- **WORK TO DO**
A. In the commentary on Obama's Nobel Peace Prize, what was the nomination deadline?
B. In the commentary on Obama's Nobel Peace Prize, rewrite the passage that starts at "The White House" and ends at "above all else.", renaming "Nobel committee" to "prize committee".

====== EXCERPTED TEXT ======

The White House press office claimed Obama “is humbled” and had no knowledge he was nominated shortly before the Feb. 1 deadline less than two weeks after he was sworn into office.

Man, talk about the audacity of hope. But that is exactly what the Nobel committee bought into.

Americans, myself included, must understand the award is based on a world perspective that many of us, especially conservatives, fail to grasp. It is true that despite the esoteric volatile U.S. politics, Obama is extremely popular outside our shores in foreign lands where the United Nations and global governance is cherished above all else.

It is only natural that Obama critics might think the Nobel Peace Prize is a slap in the face of the Bush Administration for its unilateral excursion into Iraq in 2002 and pullout of the Kyoto climate treaty. It certainly sounds that way from comments to reporters in Oslo by Nobel committee chairman Thorbjoern Jagland. From the Washington Post:

“We have not given the prize for what may happen in the future,” Jagland said. “We are awarding Obama for what he has done in the past year. And we are hoping this may contribute a little bit for what he is trying to do.”

====== RECORDED DATA ======

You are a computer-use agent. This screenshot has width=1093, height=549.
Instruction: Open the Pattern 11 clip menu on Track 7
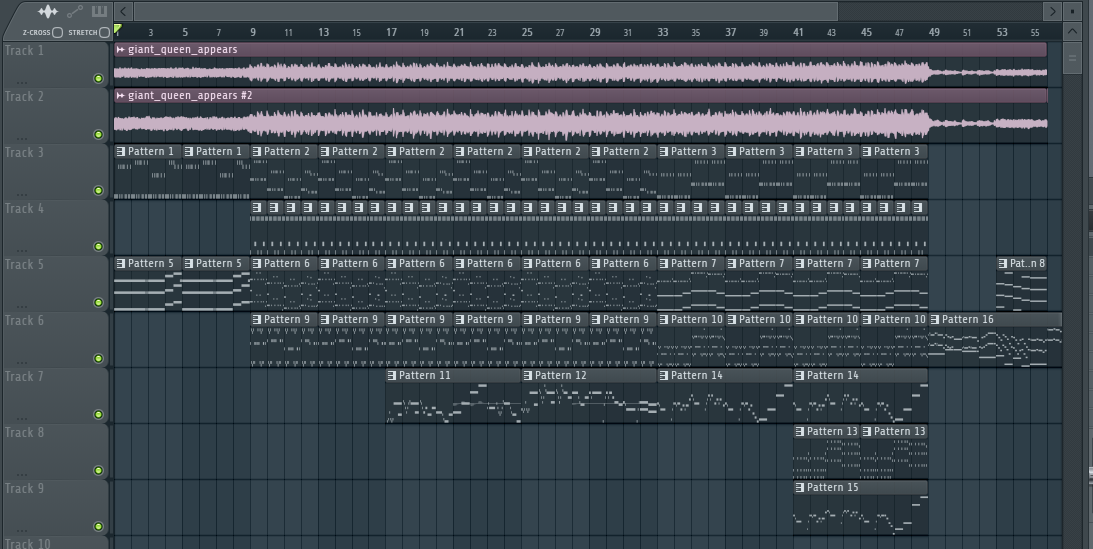pos(392,375)
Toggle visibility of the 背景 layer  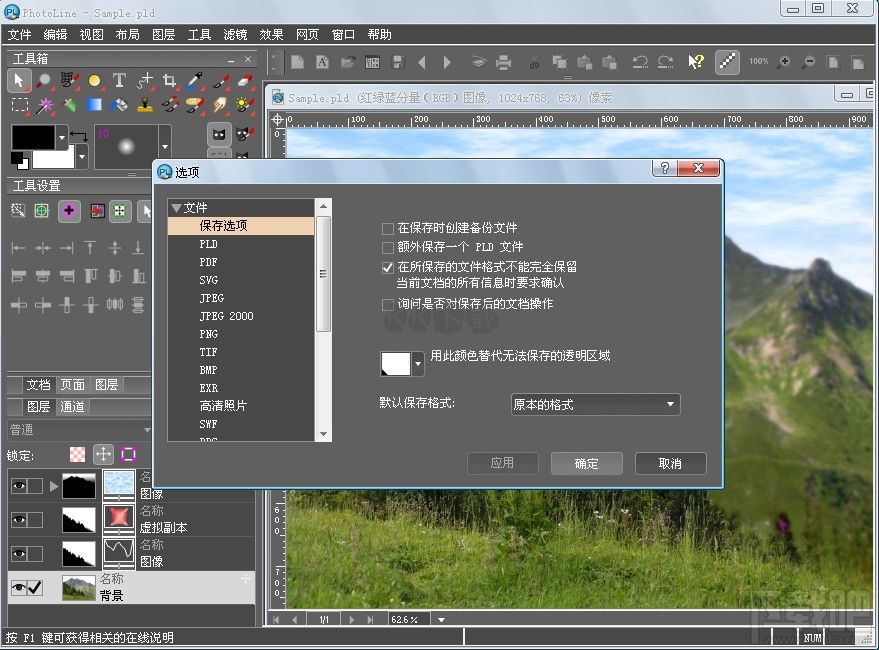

======

- **THE RESULTS**
A. Feb. 1

B.
The White House press office claimed Obama “is humbled” and had no knowledge he was nominated shortly before the Feb. 1 deadline less than two weeks after he was sworn into office.

Man, talk about the audacity of hope. But that is exactly what the prize committee bought into.

Americans, myself included, must understand the award is based on a world perspective that many of us, especially conservatives, fail to grasp. It is true that despite the esoteric volatile U.S. politics, Obama is extremely popular outside our shores in foreign lands where the United Nations and global governance is cherished above all else.